I feel your pain. All my family were Reds. I decided to be clever and justified it as my birth home in The Meadows was nearer to Notts. Rode the wave in 71 and a few H2Hs but otherwise. Sigh.
Dear Dad
Oh why oh why couldn't you have been like your elder brother and supported the other Nottingham team? From the time you first took me to Meadow Lane my cousin has seen:
FA Cup Win
Top Flight champions
European Champions twice
League Cup winners four times
and they have matched our one win of the Anglo-Italian.
I won't go on to all the minor wins and achievements. We may have finished above them one season but I'm not sure of that. And they haven't always beaten us in head-head.

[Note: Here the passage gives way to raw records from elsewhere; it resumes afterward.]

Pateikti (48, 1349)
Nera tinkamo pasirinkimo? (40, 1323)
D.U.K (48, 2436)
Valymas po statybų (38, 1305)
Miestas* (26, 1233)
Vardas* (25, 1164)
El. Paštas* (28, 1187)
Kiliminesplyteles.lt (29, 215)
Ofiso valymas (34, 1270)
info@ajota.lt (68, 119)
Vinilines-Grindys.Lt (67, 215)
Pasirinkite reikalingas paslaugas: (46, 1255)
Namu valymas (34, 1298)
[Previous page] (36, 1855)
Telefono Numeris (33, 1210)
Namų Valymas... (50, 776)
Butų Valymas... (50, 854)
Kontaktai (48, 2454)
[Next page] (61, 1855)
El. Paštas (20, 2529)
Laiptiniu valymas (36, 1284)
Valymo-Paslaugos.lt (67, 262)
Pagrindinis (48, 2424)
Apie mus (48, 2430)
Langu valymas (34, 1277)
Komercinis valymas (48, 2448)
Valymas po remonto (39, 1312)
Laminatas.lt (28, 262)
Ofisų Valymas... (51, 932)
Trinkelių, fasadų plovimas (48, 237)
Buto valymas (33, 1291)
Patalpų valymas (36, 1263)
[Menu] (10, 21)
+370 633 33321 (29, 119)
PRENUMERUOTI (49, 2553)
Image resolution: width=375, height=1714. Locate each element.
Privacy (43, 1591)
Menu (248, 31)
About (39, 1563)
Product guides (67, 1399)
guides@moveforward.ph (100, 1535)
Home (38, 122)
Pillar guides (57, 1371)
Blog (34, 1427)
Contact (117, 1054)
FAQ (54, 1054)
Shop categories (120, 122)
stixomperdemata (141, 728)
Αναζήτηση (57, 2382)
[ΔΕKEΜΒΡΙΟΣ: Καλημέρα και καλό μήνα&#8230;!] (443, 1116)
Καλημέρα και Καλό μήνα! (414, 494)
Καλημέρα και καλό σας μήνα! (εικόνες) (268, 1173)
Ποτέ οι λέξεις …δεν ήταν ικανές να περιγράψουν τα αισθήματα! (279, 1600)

They had a similar size football ground; theirs is now larger than ours and nearly always full, ours is now smaller and gets about half way full. They've never experienced the fourth tier or lower.
Dear Uncle, why did you have so little influence of your little brother? Was he a rebel?
Your disgruntled son
P1ssed off Pie
I feel your pain. All my family were Reds. I decided to be clever and justified it as my birth home in The Meadows was nearer to Notts. Rode the wave in 71 and a few H2Hs but otherwise. Sigh.
The only source of stress and unhappiness in my life currently is Notts. My lad cancelled a date with a girl last night cos he was so cheesed off with yesterday!
Dad
Thank you for choosing to take me to Notts as a 4 year old in 1961 (if it was only because you could watch me got to the toilet and back). I have loved every minute of it, the wins, the draws and all the losses. I have never regretted it and love the fact that through the difficult relationship during my ****age years we could still bond going to the game together and still did until you were too ill to go in the late 1990s.
I think of you during every game.
Lots of love Colin
I'd rather be a pie than a sheep.
Note to self,
Similar sentiments except that I had nobody take me to Meadow Lane, it was entirely my decision to become a Notts fan in 1970. I became interested in football, and a combination of teeenage rebellion and love for the underdog made me choose Notts over Forest. Even when they were winning European cups I never regretted it for a second. I've had some great years and some awful years but I wouldn't change a thing.
My parents had no interest in football and my earliest memory is of hating the red dogs rather than supporting anyone so I suppose it was natural for me to end up at the Lane.
To a point, I knew what I was getting myself into, deciding for myself that I wanted to go to Meadow Lane and not the Sh***y Ground 3 years after they'd last won the European Cup. However, I wasn't bargaining on us becoming a lower league club for 30 years and counting.
I could have coped with them always finishing above us had we remained, for the most part, a 2nd tier outfit.
I honestly believed 100%, leaving Wembley after beating Brighton, that the 5 season spell in tier 3 from 1985/86 (never finishing lower than 9th) would turn out to be the absolute low of lows I'd ever have to endure and that the likes of David Campbell, Stuart Rimmer and Richard Young would forever be the worst players I'd ever have to witness in a black & white shirt.